I’m a full professor at a college without merit pay, which means that negative comments like that one don’t have many practical consequences for me, beyond making me wonder whether I will ever have a single semester in which I get teaching right. I’m also a white male in his late 40s, which means that I am usually spared pointed comments about my wardrobe, my voice, or my persona that routinely pepper the course evaluations of female and nonwhite faculty members, as plenty of research has documented.
Over the years, a number of factors — contradictory criticisms, bias against vulnerable instructors, inconsistent response rates — have all been adduced as evidence for why academe should reduce the outsized role that student ratings and comments play in the evaluation of teaching.
This past year, I served on the promotion-and-tenure committee at my college and spent hours flipping through student evaluations of my colleagues’ teaching. I saw clear evidence of all the well-documented problems with this form of evaluation, including bias against certain groups of faculty members.
As a teaching-oriented college, we have a fairly comprehensive system for assessing a professor’s classroom performance. We consider a mix of evidence and don’t rely too heavily on course evaluations. And yet, in every case we evaluated, our committee’s report included at least some mention of the faculty member’s course evaluations — usually to add some extra evidence to a positive point we were making about the candidate’s teaching. But in every case, we did read and discuss the faculty member’s student evaluations.
My time on the tenure committee and my own experience with course evaluations have left me plenty skeptical about their prominent role in the evaluation of teaching. But in May I started questioning another common method of evaluation, when I attended a thought-provoking session at the University of Missouri’s annual Celebration of Teaching, now in its 10th year on the Columbia campus. I gave a talk at the event, which includes lectures, workshops, panels, and poster sessions on all aspects of pedagogy.
One of the workshops I attended, on defining and evaluating teaching effectiveness, kicked off with a presentation on the importance of using "multiple measures" to assess faculty performance. It made me question a practice that many institutions seem to have adopted in response to the problems with student evaluations — supplementing them with peer observations of teaching.
In her talk, Emily Miller, associate vice president for policy at the Association of American Universities, highlighted student evaluations and peer observations as two of the most commonly used measures of teaching effectiveness, and outlined the problems with relying too heavily on either of them.
Serving on the tenure committee, I made plenty of visits to my colleagues’ classrooms, where I perched in the back row taking notes on what I observed.
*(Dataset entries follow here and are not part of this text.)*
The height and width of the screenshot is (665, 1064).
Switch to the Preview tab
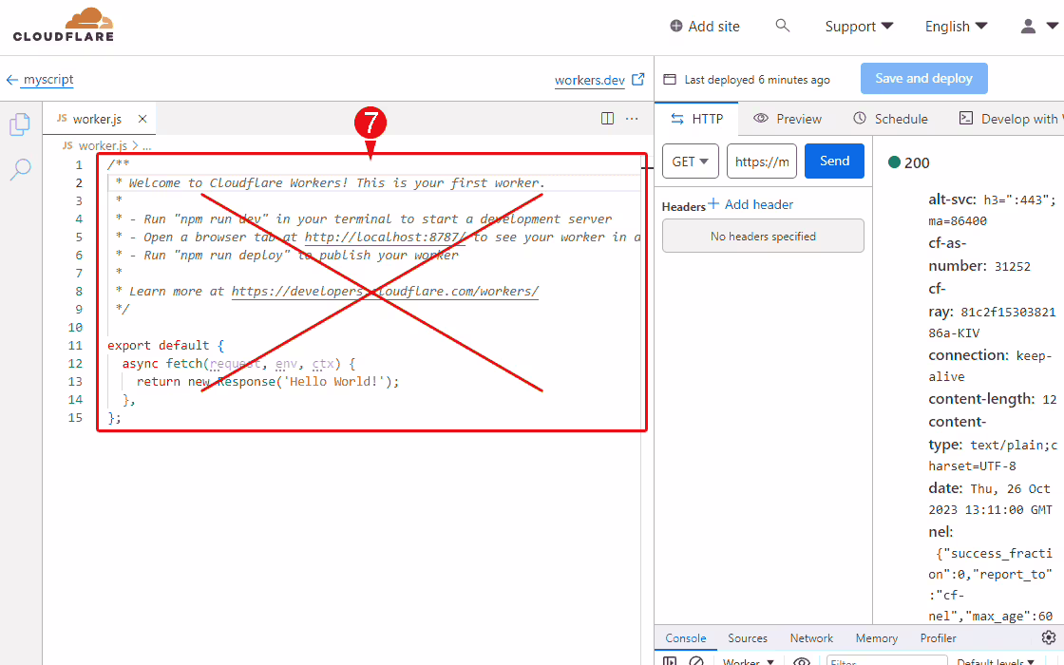788,119
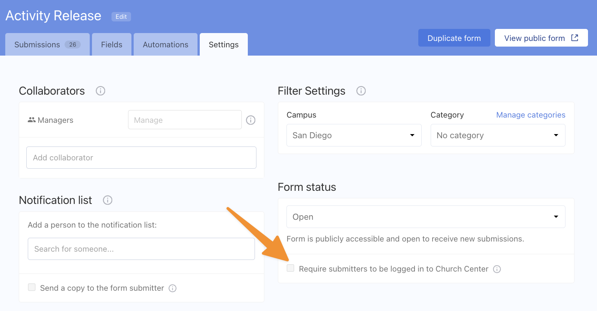Open the Form status dropdown set to Open
597x311 pixels.
[x=425, y=217]
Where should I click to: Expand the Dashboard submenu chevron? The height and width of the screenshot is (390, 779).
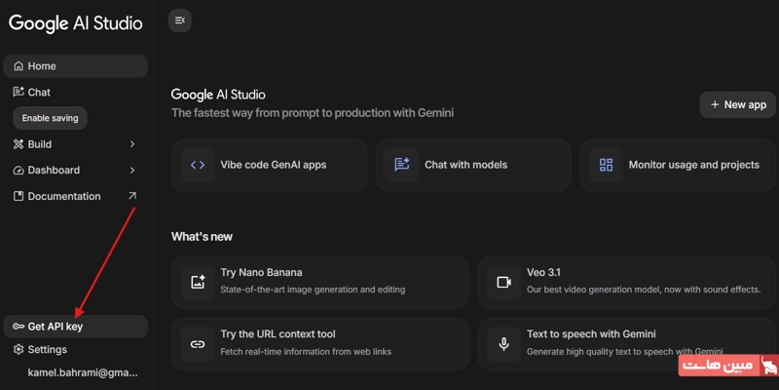coord(132,171)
But according to Miller, peer observations are problematic, too: They are subject to the same potential biases as course evaluations and represent only a very thin slice of someone’s teaching.
To illustrate that point, she walked us through a thought-provoking exercise that demonstrated in sharp terms why student evaluations and peer observations should be considered within the context of a host of other measures. "I want you to make a list," Miller said, "of all of the different things that you do each week in support of your teaching. Don’t just think about being in class. Think of all of the other activities you do each week that relate to your teaching."
Here is what I jotted down:
- Read for class (for the composition course I just taught, I had to read four assigned books and some additional online essays).
- Prepare my lesson plan.
- Arrange a class visit to the homeless shelter.
- Do background research on the subject we were discussing.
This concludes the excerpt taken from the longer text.